LÍNEAS DE DATOS:
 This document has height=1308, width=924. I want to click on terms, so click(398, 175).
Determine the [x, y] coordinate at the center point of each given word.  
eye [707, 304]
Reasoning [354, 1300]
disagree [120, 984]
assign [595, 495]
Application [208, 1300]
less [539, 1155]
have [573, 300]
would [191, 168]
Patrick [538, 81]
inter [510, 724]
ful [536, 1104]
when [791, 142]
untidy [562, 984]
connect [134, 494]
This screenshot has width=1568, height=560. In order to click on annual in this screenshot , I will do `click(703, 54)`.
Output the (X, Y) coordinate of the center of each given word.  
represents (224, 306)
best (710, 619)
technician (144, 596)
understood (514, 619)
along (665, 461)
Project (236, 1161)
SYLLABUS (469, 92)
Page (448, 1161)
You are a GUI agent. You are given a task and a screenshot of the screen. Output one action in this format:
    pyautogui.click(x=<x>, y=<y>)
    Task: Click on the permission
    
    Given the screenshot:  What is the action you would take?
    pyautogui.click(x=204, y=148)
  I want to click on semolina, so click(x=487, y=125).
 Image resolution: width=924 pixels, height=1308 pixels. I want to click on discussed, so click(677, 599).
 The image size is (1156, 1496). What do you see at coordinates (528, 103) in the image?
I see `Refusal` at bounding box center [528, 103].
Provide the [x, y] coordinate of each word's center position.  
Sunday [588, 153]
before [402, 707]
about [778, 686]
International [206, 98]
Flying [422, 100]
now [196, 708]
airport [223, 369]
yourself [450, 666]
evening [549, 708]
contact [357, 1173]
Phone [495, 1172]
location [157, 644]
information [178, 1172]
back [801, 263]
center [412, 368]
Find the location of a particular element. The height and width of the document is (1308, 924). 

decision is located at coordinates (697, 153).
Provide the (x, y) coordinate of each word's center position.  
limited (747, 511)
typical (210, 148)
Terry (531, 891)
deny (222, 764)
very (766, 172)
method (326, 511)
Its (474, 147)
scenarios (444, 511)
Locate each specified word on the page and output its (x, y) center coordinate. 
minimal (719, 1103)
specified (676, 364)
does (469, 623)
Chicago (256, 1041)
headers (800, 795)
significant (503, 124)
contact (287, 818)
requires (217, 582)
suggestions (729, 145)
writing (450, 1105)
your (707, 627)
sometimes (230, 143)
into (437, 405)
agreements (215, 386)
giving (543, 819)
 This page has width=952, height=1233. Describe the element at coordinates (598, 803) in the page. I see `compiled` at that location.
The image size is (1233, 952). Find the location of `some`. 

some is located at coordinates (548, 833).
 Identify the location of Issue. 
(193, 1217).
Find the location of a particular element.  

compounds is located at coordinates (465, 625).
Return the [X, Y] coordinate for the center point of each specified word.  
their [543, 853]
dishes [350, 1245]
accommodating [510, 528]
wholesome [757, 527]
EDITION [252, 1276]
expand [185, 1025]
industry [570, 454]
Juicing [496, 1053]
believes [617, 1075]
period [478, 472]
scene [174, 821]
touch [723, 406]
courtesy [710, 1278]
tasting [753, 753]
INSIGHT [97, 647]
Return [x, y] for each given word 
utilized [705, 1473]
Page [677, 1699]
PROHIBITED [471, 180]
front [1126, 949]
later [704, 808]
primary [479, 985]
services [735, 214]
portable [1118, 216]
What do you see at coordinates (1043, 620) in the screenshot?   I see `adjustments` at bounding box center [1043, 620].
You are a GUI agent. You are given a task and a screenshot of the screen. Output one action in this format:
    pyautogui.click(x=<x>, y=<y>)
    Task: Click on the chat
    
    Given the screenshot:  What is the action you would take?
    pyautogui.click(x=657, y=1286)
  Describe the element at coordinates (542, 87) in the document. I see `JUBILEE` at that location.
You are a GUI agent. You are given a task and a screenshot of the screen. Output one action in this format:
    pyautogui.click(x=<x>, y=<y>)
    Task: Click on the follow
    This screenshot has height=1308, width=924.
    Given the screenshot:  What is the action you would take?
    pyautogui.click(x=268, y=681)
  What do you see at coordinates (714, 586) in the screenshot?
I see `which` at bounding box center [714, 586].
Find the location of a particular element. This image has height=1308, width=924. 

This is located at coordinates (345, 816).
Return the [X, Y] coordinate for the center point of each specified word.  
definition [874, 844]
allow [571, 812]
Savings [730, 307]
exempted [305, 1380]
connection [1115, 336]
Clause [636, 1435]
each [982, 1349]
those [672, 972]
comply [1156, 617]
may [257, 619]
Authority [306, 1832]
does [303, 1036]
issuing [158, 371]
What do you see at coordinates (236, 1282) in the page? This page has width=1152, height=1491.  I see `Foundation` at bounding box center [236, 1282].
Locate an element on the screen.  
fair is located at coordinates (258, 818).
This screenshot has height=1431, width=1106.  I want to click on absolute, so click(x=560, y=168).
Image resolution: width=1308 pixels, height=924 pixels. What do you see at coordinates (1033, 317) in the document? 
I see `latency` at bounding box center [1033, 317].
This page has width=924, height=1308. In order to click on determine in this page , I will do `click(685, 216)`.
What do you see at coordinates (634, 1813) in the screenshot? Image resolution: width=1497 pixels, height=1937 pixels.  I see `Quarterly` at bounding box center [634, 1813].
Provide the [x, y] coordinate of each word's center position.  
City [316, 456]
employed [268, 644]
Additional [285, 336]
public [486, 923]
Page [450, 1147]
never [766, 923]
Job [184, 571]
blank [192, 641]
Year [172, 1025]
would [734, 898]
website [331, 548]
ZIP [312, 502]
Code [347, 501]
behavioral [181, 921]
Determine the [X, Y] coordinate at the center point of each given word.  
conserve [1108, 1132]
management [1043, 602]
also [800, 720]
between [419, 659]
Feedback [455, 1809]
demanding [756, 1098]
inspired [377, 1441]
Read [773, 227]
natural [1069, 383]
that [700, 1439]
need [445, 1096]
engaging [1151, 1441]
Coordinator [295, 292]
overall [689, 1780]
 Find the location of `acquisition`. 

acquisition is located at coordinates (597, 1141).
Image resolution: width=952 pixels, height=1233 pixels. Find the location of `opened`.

TU OBJETIVO: Por favor, organiza en una lista numerada las líneas de los datos de arriba, empezando por el inicio de los datos y terminando en la línea que contiene "pyautogui.click(x=204, y=148)", ambas incluidas. Omite las líneas en blanco.

RESULTADO DEL EJERCICIO:
1.  This document has height=1308, width=924. I want to click on terms, so click(398, 175).
2. Determine the [x, y] coordinate at the center point of each given word.  
3. eye [707, 304]
4. Reasoning [354, 1300]
5. disagree [120, 984]
6. assign [595, 495]
7. Application [208, 1300]
8. less [539, 1155]
9. have [573, 300]
10. would [191, 168]
11. Patrick [538, 81]
12. inter [510, 724]
13. ful [536, 1104]
14. when [791, 142]
15. untidy [562, 984]
16. connect [134, 494]
17. This screenshot has width=1568, height=560. In order to click on annual in this screenshot , I will do `click(703, 54)`.
18. Output the (X, Y) coordinate of the center of each given word.  
19. represents (224, 306)
20. best (710, 619)
21. technician (144, 596)
22. understood (514, 619)
23. along (665, 461)
24. Project (236, 1161)
25. SYLLABUS (469, 92)
26. Page (448, 1161)
27. You are a GUI agent. You are given a task and a screenshot of the screen. Output one action in this format:
28.     pyautogui.click(x=<x>, y=<y>)
29.     Task: Click on the permission
30.     Given the screenshot:  What is the action you would take?
31.     pyautogui.click(x=204, y=148)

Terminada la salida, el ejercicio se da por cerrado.